Start of ROWS

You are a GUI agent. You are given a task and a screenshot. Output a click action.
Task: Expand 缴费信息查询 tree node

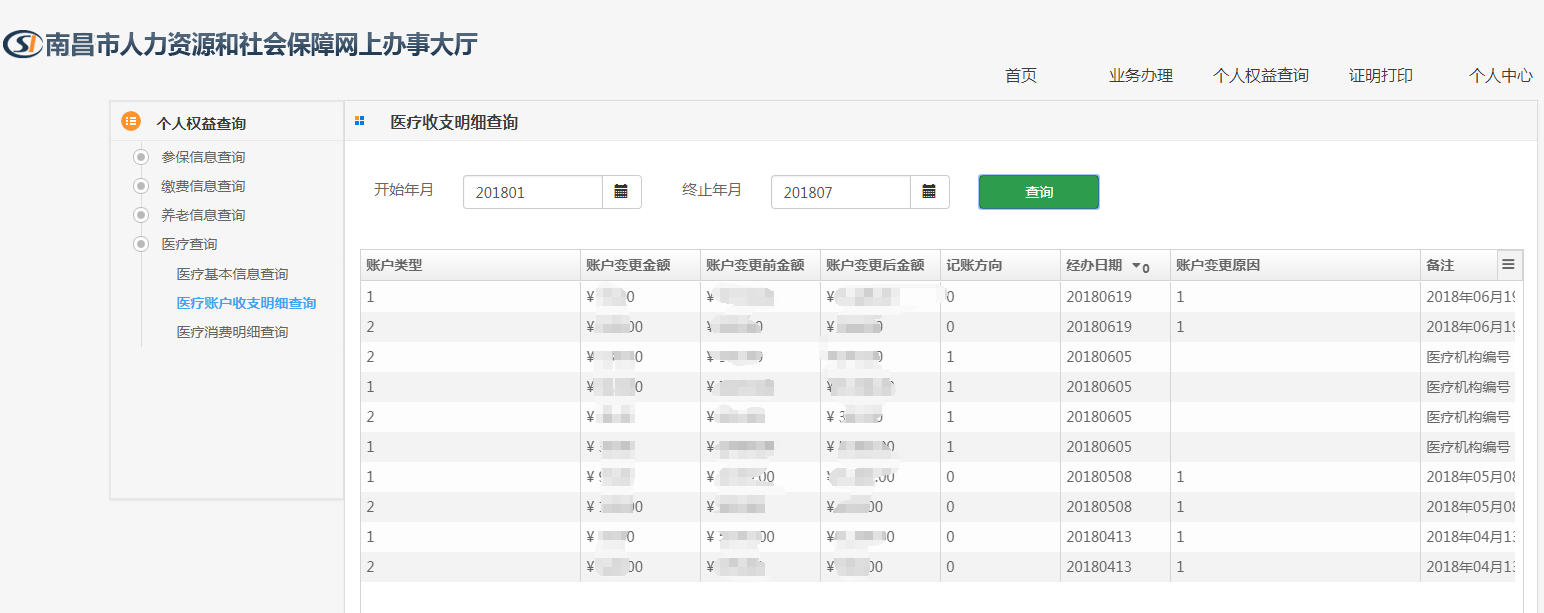tap(141, 186)
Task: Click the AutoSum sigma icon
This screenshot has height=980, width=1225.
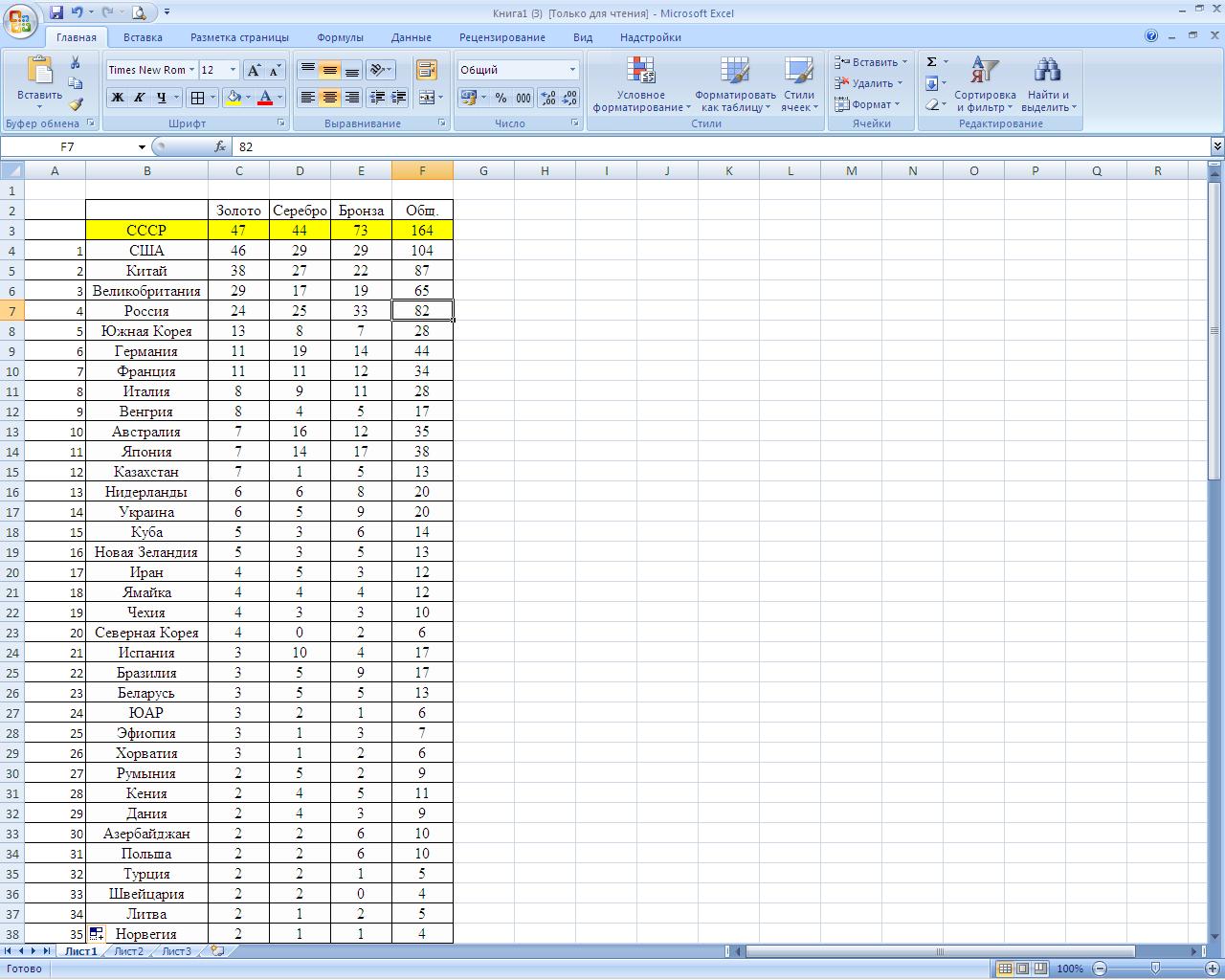Action: coord(931,62)
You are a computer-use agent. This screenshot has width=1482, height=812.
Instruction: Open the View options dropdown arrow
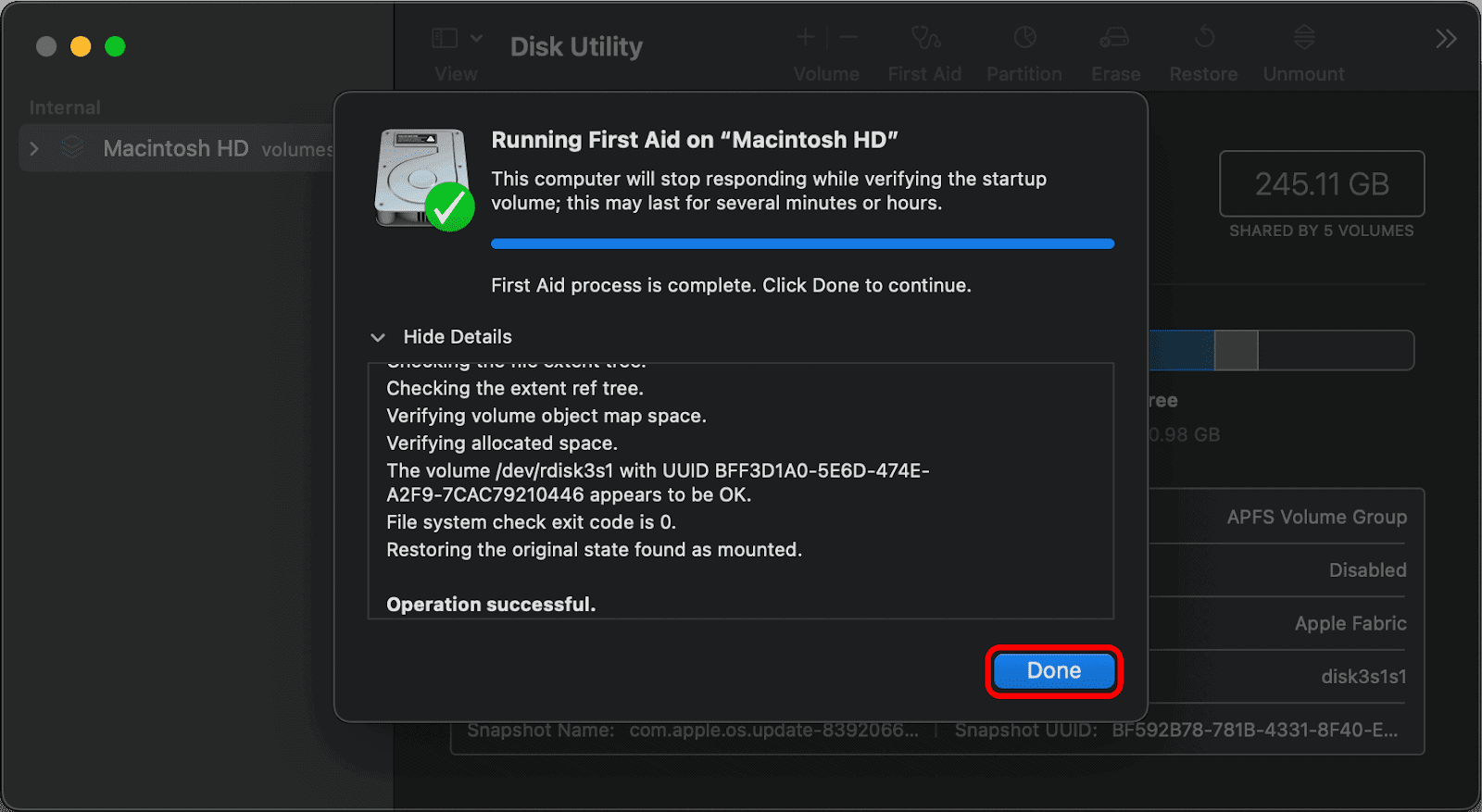pos(476,38)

End of ROWS

:: THE PROBLEM ::
Format the listing above as a JSON list of strings with one string per line, omitting blank lines and the pictures.

:: RESULT FOR THIS TASK ::
[
  "You are a GUI agent. You are given a task and a screenshot. Output a click action.",
  "Task: Expand 缴费信息查询 tree node",
  "tap(141, 186)",
  "Task: Click the AutoSum sigma icon",
  "This screenshot has height=980, width=1225.",
  "Action: coord(931,62)",
  "You are a computer-use agent. This screenshot has width=1482, height=812.",
  "Instruction: Open the View options dropdown arrow",
  "pos(476,38)"
]